WRITTEN EXERCISE — Swap every "menu" in the data below for "panel", keeping everything else unchanged. Leave the pictures out of your answer.

-----

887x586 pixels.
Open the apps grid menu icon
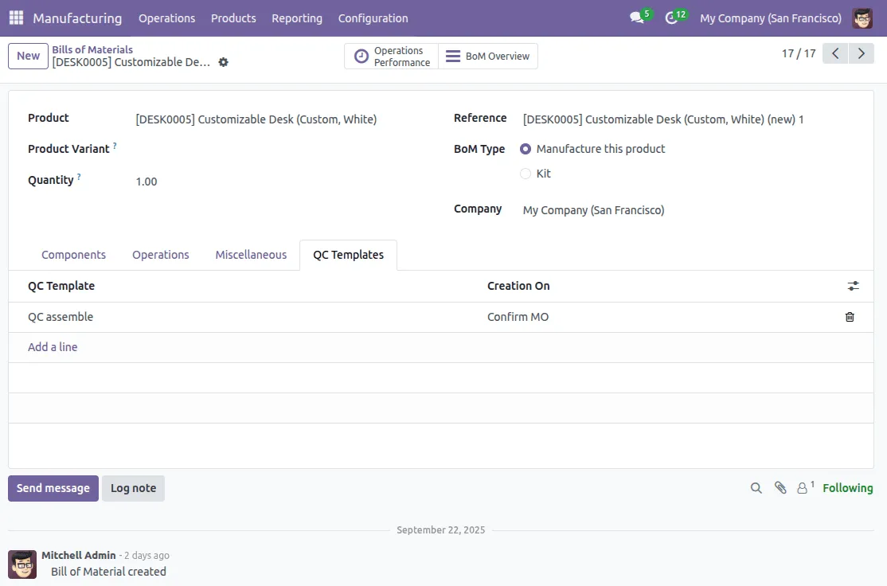[16, 18]
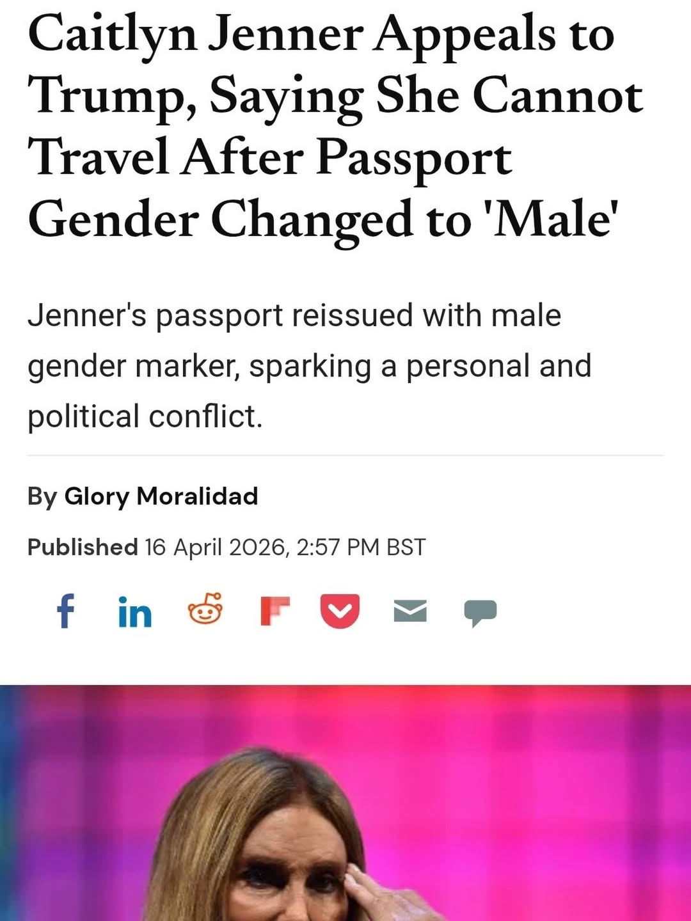The width and height of the screenshot is (691, 921).
Task: Post the article to Reddit
Action: click(205, 610)
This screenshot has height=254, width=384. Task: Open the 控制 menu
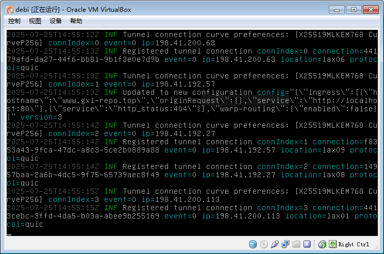pyautogui.click(x=14, y=21)
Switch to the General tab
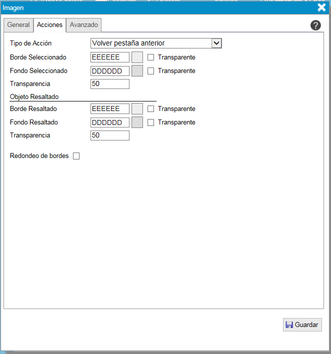This screenshot has height=354, width=331. (x=19, y=25)
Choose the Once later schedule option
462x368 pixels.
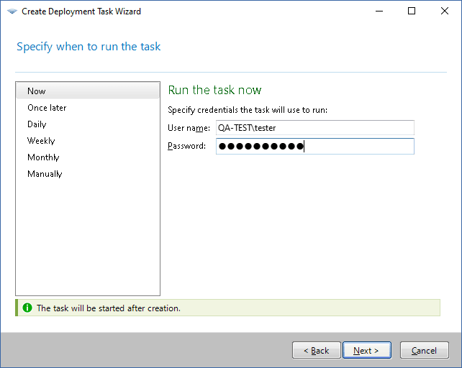47,108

-----

THE OUTPUT —
887x586 pixels.
Open the apps grid panel icon
[16, 18]
The width and height of the screenshot is (691, 921).
Task: Post the article to Reddit
Action: click(205, 610)
This screenshot has height=254, width=384. Task: Open the 控制 panel
pyautogui.click(x=14, y=21)
Switch to the General tab
This screenshot has height=354, width=331. (x=19, y=25)
Choose the Once later schedule option
462x368 pixels.
47,108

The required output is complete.